Nutcracker syndrome should be kept in mind in cases where flank pain and hematuria cannot be associated with kidney diseases. Radiographic evidence must be accompanied by serious symptoms to initiate the treatment of nutcracker syndrome with LRV transposition and endovascular stenting procedures. Both procedures, along with their respective advantages and disadvantages, can be preferred as primary treatments for nutcracker syndrome.
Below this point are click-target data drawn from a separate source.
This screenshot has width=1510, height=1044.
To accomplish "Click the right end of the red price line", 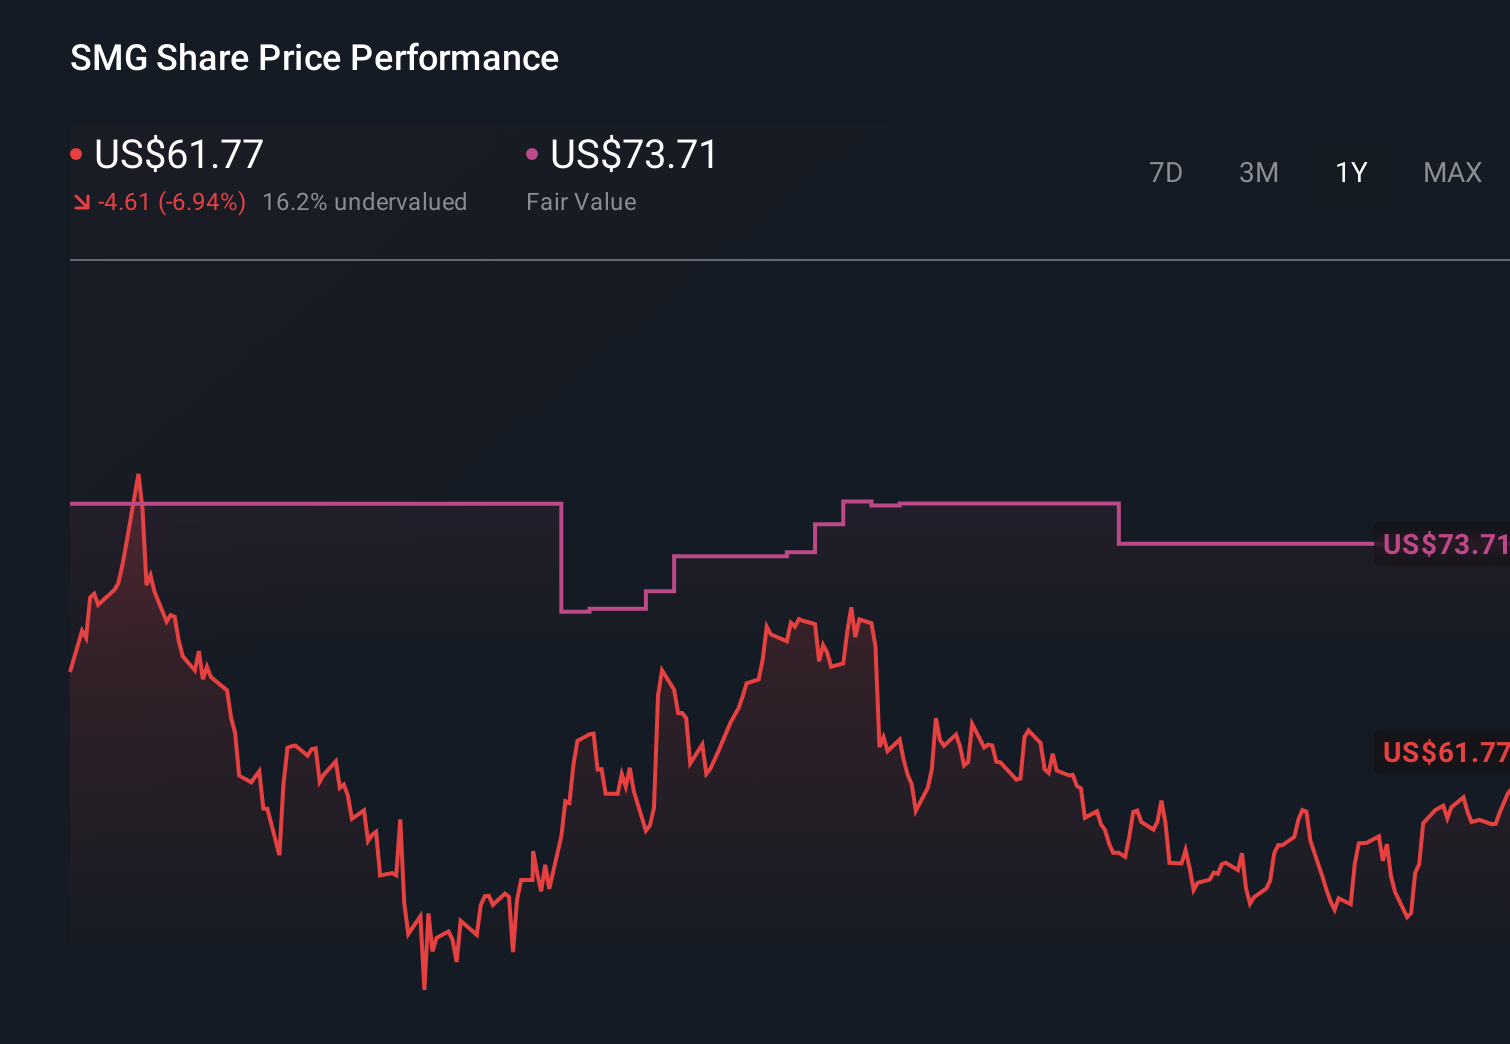I will click(x=1506, y=792).
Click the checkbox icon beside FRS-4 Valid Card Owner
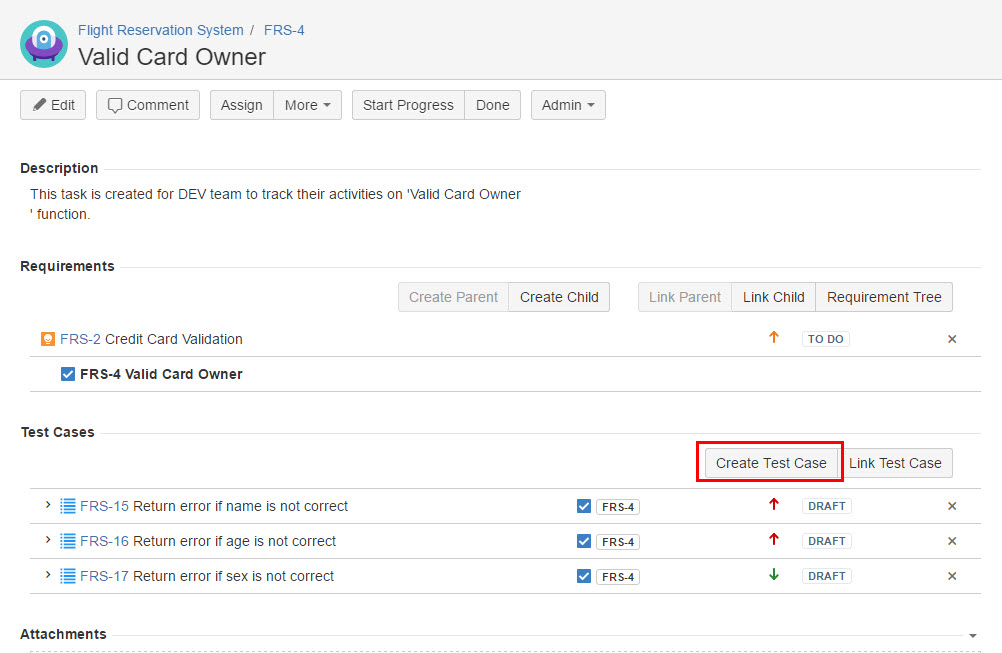Viewport: 1002px width, 653px height. coord(68,374)
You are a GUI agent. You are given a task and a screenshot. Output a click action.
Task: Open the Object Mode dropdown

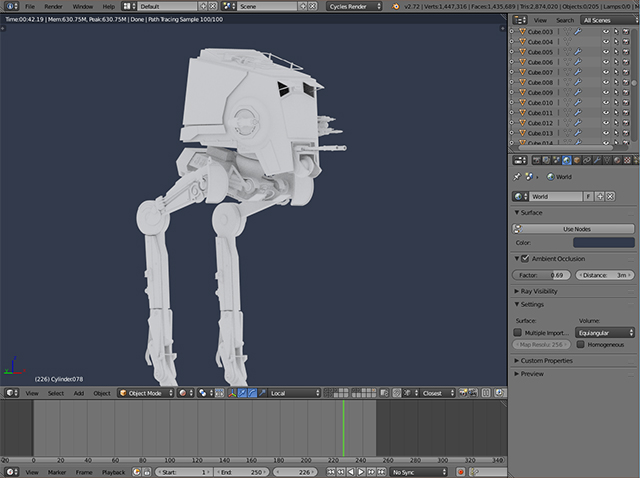144,393

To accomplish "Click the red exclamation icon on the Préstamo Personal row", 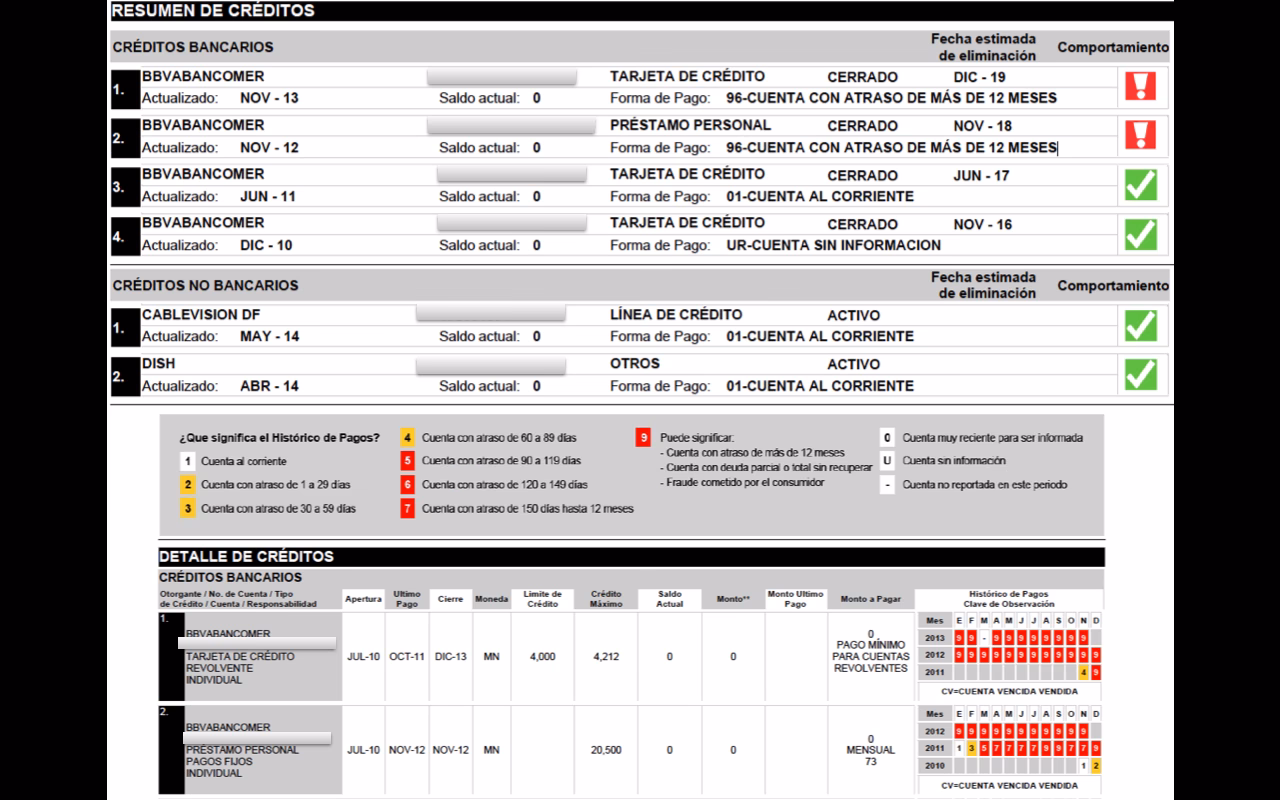I will click(1140, 135).
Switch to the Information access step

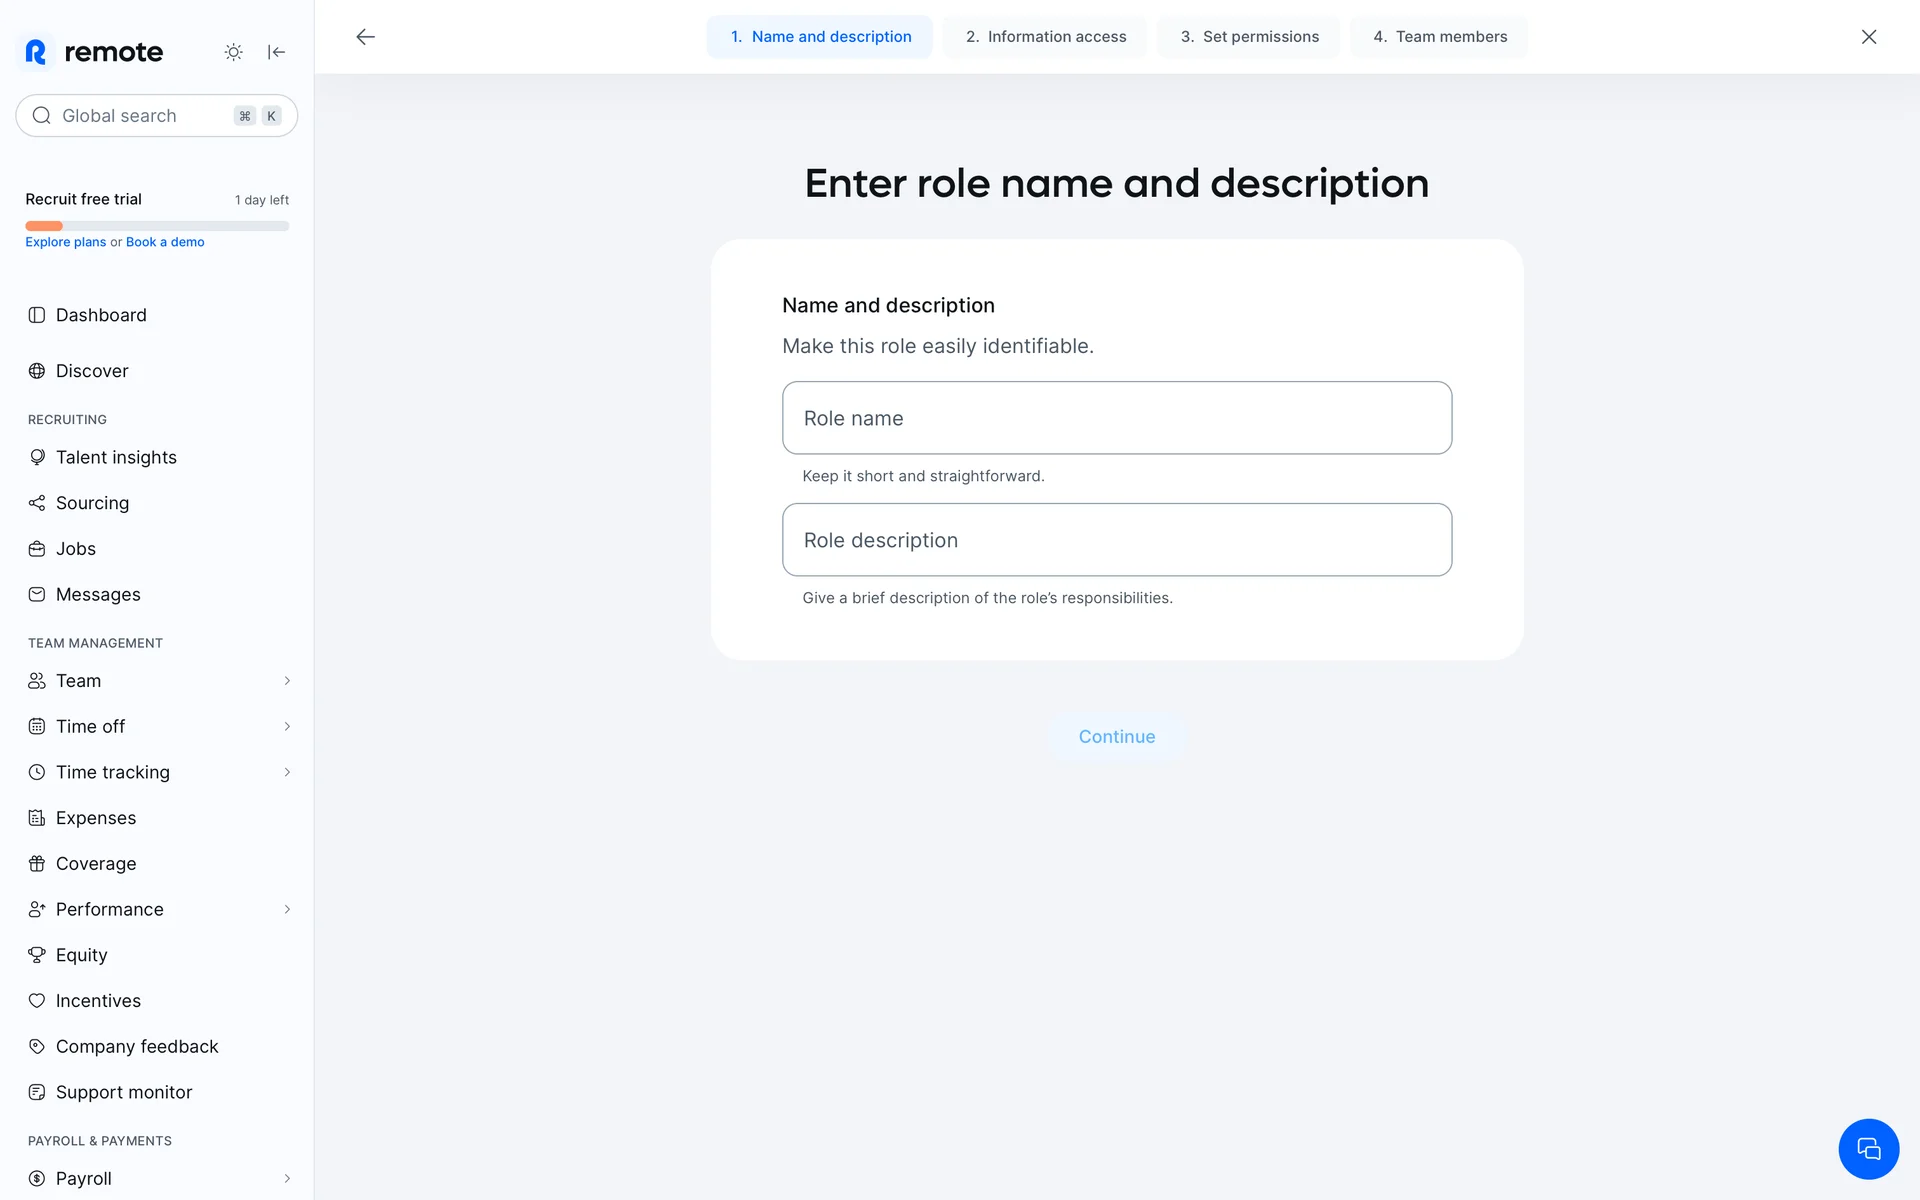pos(1046,37)
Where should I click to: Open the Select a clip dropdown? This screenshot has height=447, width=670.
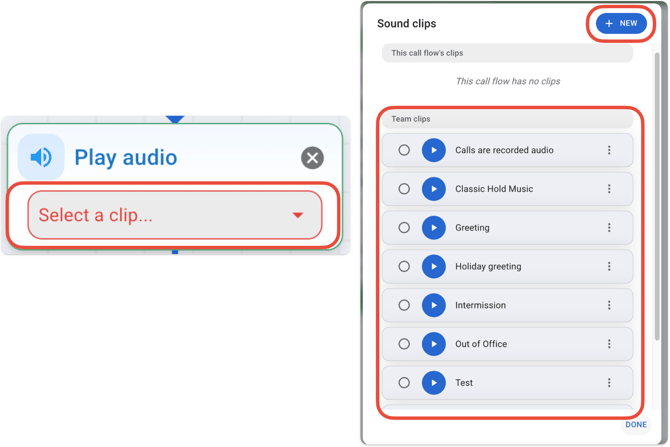tap(175, 215)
Our study demonstrates that both procedures can be safely and effectively performed, yielding good outcomes.

摘要

背景

胡桃夹综合征是一种罕见的疾病,由于左肾静脉(LRV)被主动脉和肠系膜上动脉夹在中间而发生。它通常与左侧腰痛、血尿、蛋白尿和盆腔充血等症状相关。在可耐受症状的情况下,目前的治疗方法可能是保守的,而在出现不可耐受症状的情况下,优先选择手术或杂交和支架置入等治疗方法。本研究旨在回顾我们的经验,评估这一系列中两种方法的结果,我们更倾向于手术而不是支架置入。

方法

回顾性分析 2019 年 7 月至 2023 年 10 月期间接受 LRV 转位和 LRV 支架置入治疗的胡桃夹综合征连续患者的临床资料。根据治疗方法将患者分为两组:手术组和支架组。对于手术方案的选择,建议优先进行 LRV 转位,如果患者拒绝,则提供支架置入。主要终点为发病率和死亡率。次要终点包括晚期并发症、通畅性、免于再次干预和症状缓解。采用标准基本统计学和生存分析方法。

结果

19 例胡桃夹综合征患者(女性 100%)接受了 LRV 支架置入(n=5)和 LRV 转位(n=14)治疗。平均年龄为 24 岁(20-27 岁,四分位距[IQR])。平均随访时间为 23 个月(9-32 个月,IQR)。两种手术均无重大并发症和死亡。与 LRV 受压相关的最常见症状和体征是左侧腰痛 100%(n=19)、蛋白尿 88%(n=15)和血尿 47%(n=9)。多普勒超声检查的平均峰值速度比为 6.13(6-6.44,IQR)。主动脉肠系膜角、喙角(喙征)和 CT 上的平均直径比分别为 26°(22.6-28.5,IQR)、25°(23.9-28,IQR)和 5.3(5-6,IQR)。仅在支架组的 5 例患者中使用静脉压测量来确诊。测量的肾静脉压梯度为 4(3.9-4.4,IQR)mmHg。两种手术后,89.5%(n=17)、57.8%(n=11)和 82.3%(n=15)的患者分别完全缓解了典型症状,包括左侧腰痛、蛋白尿和血尿。共有 4 例患者需要再次干预,3 例在 LRV 转位后(闭塞,n=2;狭窄,n=1),1 例在支架置入后(闭塞,n=1)。19 例患者的 1 年和 3 年原发性通畅率分别为 87%和 80%。3 年原发性辅助通畅率为 100%。同样,1 年和 3 年免于再次干预的比率分别为 83%和 72%。此外,手术组的 1 年和 3 年原发性通畅率分别为 91%和 81%,支架组的 1 年和 3 年原发性通畅率分别为 75%。

结论

如果腰痛和血尿不能与肾脏疾病相关,应考虑胡桃夹综合征。影像学证据必须伴有严重症状,才能开始采用 LRV 转位和血管内支架置入等治疗胡桃夹综合征的方法。这两种方法及其各自的优缺点,都可以作为胡桃夹综合征的主要治疗方法。我们的研究表明,这两种方法都可以安全有效地实施,取得良好的结果。